The feelings of betrayal are strong. The heaviness of his absence is strong too. How could I miss a person so much that treated me so badly, particularly in the end? He had claimed he was working hard on his personal growth so some of his behavior I excused in the name of growing pains. In those moments when he gave me a vague I’m working on it, I now think he never intended to work on anything. This was a way to keep me in his control. Create the illusion that he was working hard to be a better man so I would stay. It worked for a while, but I became more vocal about behaviors that I wasn’t okay with. I became more clear that I was not in a healthy relationship even though I thought I was. I was simply a roommate with benefits. It no longer mattered how much I loved him or how great the sex was. What became apparent was that I was accepting less than I deserved and he had to be fully committed now or the relationship was over.

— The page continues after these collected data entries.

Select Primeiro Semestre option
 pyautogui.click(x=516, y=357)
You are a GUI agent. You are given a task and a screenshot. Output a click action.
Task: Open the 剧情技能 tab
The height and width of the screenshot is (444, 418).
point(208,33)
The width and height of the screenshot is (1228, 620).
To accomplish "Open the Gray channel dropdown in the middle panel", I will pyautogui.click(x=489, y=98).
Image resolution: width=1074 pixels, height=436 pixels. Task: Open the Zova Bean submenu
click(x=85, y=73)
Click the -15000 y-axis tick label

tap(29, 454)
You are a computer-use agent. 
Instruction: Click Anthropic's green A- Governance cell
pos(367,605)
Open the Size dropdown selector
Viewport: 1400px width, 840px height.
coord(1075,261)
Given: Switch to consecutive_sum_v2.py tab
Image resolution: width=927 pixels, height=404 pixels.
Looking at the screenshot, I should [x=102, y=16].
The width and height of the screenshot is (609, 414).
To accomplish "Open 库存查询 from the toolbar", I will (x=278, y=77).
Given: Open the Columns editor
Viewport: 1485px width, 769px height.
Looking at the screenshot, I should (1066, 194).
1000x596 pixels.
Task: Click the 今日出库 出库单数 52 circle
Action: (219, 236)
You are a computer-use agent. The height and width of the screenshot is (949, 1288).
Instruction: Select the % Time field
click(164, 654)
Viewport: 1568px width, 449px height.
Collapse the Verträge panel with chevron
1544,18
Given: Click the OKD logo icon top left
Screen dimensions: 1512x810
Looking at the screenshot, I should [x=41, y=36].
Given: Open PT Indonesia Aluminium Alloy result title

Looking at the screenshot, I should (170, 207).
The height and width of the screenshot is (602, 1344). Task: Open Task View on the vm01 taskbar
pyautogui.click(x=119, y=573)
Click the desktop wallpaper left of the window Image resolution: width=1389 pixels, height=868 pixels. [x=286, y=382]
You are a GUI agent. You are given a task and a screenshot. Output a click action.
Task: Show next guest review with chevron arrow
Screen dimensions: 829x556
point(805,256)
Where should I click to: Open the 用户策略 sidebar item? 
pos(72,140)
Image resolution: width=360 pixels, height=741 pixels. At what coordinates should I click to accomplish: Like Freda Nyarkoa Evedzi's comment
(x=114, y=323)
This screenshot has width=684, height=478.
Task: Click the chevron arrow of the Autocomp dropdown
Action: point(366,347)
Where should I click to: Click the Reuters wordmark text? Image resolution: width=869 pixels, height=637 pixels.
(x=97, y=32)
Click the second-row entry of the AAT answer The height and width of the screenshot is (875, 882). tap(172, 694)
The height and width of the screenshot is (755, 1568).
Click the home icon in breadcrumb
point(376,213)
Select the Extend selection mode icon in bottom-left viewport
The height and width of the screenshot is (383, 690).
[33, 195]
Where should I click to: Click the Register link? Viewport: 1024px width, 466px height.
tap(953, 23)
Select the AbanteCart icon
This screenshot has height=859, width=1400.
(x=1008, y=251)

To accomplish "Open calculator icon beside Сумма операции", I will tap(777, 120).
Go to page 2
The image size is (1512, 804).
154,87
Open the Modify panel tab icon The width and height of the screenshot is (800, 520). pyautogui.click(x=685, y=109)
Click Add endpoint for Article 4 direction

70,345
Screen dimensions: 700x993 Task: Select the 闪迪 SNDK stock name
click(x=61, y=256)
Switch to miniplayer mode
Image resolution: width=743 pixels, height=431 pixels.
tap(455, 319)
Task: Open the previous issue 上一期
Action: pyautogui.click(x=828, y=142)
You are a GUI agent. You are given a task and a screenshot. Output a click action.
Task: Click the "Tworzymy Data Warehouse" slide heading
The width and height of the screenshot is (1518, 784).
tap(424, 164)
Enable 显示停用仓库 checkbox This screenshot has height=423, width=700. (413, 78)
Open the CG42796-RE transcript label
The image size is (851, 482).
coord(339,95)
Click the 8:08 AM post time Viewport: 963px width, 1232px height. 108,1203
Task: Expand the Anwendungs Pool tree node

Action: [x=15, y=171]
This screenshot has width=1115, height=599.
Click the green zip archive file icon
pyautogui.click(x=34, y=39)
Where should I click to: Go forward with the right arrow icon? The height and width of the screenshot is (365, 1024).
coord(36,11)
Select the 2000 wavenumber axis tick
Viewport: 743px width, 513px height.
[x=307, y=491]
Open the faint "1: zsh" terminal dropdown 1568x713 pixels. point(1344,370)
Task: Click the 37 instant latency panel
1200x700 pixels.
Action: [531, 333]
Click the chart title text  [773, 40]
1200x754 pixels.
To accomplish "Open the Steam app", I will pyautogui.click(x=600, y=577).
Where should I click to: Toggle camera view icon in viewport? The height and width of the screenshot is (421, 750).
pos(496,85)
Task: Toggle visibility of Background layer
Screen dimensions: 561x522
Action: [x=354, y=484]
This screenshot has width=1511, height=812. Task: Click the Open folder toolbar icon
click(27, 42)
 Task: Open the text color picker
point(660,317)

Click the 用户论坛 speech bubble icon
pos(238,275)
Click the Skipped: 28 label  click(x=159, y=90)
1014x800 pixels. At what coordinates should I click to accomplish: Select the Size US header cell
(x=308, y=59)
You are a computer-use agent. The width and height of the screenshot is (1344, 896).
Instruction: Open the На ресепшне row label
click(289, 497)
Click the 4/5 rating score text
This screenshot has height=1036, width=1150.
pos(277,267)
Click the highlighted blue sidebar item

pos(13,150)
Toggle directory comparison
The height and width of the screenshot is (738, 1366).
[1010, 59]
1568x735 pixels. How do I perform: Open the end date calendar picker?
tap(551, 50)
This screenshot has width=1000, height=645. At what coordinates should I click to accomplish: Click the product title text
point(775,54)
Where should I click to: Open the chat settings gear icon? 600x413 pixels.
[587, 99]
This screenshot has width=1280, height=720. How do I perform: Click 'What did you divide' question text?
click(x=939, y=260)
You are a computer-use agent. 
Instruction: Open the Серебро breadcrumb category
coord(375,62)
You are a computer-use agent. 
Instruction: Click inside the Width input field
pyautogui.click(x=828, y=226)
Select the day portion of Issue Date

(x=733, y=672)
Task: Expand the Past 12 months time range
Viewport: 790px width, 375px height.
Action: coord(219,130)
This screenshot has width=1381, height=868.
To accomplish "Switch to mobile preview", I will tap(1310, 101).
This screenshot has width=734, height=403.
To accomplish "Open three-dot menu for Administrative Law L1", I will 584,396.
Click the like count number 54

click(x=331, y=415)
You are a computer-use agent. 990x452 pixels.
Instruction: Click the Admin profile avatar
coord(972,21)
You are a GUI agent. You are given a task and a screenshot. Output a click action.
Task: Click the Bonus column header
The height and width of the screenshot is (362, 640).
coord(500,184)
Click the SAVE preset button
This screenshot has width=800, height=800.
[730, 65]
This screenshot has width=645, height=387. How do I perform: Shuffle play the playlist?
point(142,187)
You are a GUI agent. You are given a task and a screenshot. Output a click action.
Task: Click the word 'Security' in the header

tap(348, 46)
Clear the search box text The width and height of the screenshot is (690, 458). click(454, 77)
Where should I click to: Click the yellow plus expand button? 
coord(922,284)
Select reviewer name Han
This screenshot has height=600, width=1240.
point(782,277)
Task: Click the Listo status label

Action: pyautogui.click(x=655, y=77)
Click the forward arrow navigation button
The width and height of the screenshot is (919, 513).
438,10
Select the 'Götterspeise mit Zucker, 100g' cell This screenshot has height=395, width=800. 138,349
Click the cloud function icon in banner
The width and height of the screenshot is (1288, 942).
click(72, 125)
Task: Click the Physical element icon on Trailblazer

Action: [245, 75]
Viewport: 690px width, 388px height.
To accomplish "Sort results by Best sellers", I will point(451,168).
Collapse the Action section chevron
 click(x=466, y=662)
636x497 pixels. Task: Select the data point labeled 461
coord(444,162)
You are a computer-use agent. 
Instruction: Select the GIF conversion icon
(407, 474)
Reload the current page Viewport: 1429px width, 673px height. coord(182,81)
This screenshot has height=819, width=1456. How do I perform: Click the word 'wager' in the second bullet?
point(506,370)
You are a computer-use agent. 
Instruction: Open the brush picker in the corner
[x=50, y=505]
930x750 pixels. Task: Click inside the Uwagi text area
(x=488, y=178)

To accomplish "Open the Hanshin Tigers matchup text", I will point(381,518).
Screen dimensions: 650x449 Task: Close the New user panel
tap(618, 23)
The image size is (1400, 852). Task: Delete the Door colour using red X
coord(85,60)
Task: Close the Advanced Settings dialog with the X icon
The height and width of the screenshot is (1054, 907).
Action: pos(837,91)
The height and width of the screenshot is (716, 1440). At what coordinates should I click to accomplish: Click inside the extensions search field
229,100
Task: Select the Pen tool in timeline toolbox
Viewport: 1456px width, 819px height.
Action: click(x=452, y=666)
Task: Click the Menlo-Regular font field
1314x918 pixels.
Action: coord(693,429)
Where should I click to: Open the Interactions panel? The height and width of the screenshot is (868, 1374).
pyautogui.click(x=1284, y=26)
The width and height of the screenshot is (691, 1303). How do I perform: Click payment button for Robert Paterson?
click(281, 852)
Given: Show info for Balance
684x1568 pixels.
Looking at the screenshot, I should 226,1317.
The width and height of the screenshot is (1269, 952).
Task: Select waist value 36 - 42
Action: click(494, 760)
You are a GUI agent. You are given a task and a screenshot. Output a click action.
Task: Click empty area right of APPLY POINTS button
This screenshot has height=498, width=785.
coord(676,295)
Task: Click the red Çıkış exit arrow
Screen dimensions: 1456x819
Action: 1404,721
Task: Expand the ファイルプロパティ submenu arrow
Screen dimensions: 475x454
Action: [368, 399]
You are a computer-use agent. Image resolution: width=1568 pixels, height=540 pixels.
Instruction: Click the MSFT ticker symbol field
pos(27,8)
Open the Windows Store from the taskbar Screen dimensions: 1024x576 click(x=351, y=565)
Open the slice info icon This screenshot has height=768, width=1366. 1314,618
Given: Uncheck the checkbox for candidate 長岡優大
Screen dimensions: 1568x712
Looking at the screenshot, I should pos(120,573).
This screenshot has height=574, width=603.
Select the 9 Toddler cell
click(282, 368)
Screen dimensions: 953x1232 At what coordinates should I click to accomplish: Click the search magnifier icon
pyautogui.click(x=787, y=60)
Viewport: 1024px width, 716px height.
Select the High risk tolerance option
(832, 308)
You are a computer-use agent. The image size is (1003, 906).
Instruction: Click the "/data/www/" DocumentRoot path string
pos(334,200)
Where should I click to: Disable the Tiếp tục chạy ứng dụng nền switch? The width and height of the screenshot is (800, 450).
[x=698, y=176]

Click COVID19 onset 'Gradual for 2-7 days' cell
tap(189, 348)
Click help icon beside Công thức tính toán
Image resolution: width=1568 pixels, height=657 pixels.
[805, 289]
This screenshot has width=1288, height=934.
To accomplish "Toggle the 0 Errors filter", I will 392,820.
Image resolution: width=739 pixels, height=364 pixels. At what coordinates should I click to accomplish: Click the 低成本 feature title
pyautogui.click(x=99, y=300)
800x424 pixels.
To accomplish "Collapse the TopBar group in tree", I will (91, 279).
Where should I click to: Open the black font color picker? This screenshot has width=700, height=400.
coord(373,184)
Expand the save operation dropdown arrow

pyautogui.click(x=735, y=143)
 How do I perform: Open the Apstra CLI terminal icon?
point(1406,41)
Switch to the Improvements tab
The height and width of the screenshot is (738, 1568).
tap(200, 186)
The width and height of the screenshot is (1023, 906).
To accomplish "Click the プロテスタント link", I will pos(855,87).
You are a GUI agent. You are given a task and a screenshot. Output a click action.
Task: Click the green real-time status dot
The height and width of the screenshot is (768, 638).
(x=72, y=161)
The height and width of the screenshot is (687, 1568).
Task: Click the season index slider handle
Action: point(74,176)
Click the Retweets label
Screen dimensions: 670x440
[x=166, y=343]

Last week was emotionally gut wrenching. I know this intense loneliness and sadness is temporary but in the meantime I’m right in the middle of it. It’s sad to think that maybe he didn’t love me at all and only loved the idea of me. He wanted me around to support his toxic behavior, to help pay for expenses, a fuck buddy and to give him validation of his worth. It hurts me deeply that I was never the #1 priority in his life. Being with me was better than being alone. It hurts that he deceived me not once but twice. His begging and claims of things being different were just words to get me back into his life. What a selfish thing to do – play with my love to serve his own toxic needs. It’s hard to see things for what they really are, but I need to follow my own advice. I advised him to accept the hard truth that his mother is toxic and demand a healthy relationship or remove himself from her life. Now I need to do the same. You are a toxic person who wouldn’t do what was necessary to create a healthy relationship; therefore, I am removing you from my life.